Be There Soon

In my mind, there are two types of people in the world:

  1. People who are early.
  2. People who are late.

Specifics of these categories: if you’re on time, you’re late. If something starts at 5:00, you need to arrive before 5:00, so that said event can begin on time.

I’m an extreme #1. Which type of person are you? Now, in no way is this categorization meant to make anyone feel guilty. Life happens, traffic happens, sleep happens, people run late. It happens. The categories above refer to an overall tendency, giving the benefit of the doubt to people who sometimes are late because of extenuating circumstances. It happens to all of us.

For some reason, I am highly bothered by #2s. It’s something I need to work on. While I do understand that life happens, I get frustrated when I get left waiting, my schedule changed by someone who claims that they’ll “be there soon.” Soon? Or worse, when late people say “I’ll be there in 10 minutes.” Thirty minutes pass. Still no sign of life from the person. *Sigh*

Most accurate thing I've ever seen
Most accurate thing I’ve ever seen

The most common bothersome situation that I encounter with a PLP (perpetually late person) is that in which the PLP is expected to meet me somewhere and/or pick me up at a certain time. When I am expecting someone to pick me up at 5:00, I am ready and waiting at 5:00 out of respect for that person, our plans, and our schedules. If the person is a PLP, I am often left waiting, and often for a significant amount of time. In an ideal world, I would have no problem with this. We do not live in an ideal world.

When you don’t know how long you will be waiting, what do you do? Start something you need to do? Sure- with the accompanying knowledge that you will have to drop it as soon as PLP arrives.

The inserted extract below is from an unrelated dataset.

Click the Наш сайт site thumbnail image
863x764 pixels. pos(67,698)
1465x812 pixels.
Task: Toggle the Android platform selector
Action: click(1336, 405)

Yes, I am aware that I can, with previous knowledge that someone is a PLP, expect them to be late and therefore not be left waiting. Just wait longer to start getting ready. People have even told me to do this. But doesn’t this just perpetuate the problem of perpetual lateness? And even worse, if the PLP by some miracle is on time, I then will leave them waiting if I am not ready, therefore labeling myself as a major hypocrite, which I hope to never do.

Over the years, after having dealt with my fair share of perpetually late people, I have thought a lot about this frustration that I often encounter. Why do I care so much when people are late?

Upon further analysis of this personality quirk (my deep irritation with all things late), I realized that the root of the problem is that I hate waiting. As mentioned above, waiting is awkward. You can do something while you wait, but you must be willing to give it up when your true obligation is ready. Often we don’t know how long we will be waiting. We need to be okay with that.

Overall thoughts thus far:

  • I still believe that people should be on time and stick to their word and their plan. This is simply because I believe in caring for others by respecting their schedule.
  • Caring for people also means upholding your word and plans with them in order to show that you genuinely want to spend time with them.
  • We need to learn to accept imperfections in timing. We must learn to wait with grace.
  • Deeper: We should be willing to submit to God’s will as it comes and when it comes, not only if it comes on our timing.

Not only should we try to stay on time to honor others, we should also try to stay on time (while remaining flexible) in order to honor ourselves and honor God. (The following thoughts are based on a talk by Fr. Mike Schmitz.) We live in a culture that normalizes the “snooze button” mind set. If we allow ourselves to continually push back our obligations, our entire lives will began to be run by a “not now” mindset. If we let ourselves say “later” to every day decisions and tasks, we are training ourselves to be okay with saying “not now! Later!” to life. Why would we do this to ourselves!? Because it’s comfortable. That’s why.

Greatness

Next time you find yourself waiting, whether you’re waiting to go to lunch with a friend or waiting to discover your vocation in life, know that although your friend or your future is speaking “be there soon,” God is whispering to your soul, “I’m with you now.”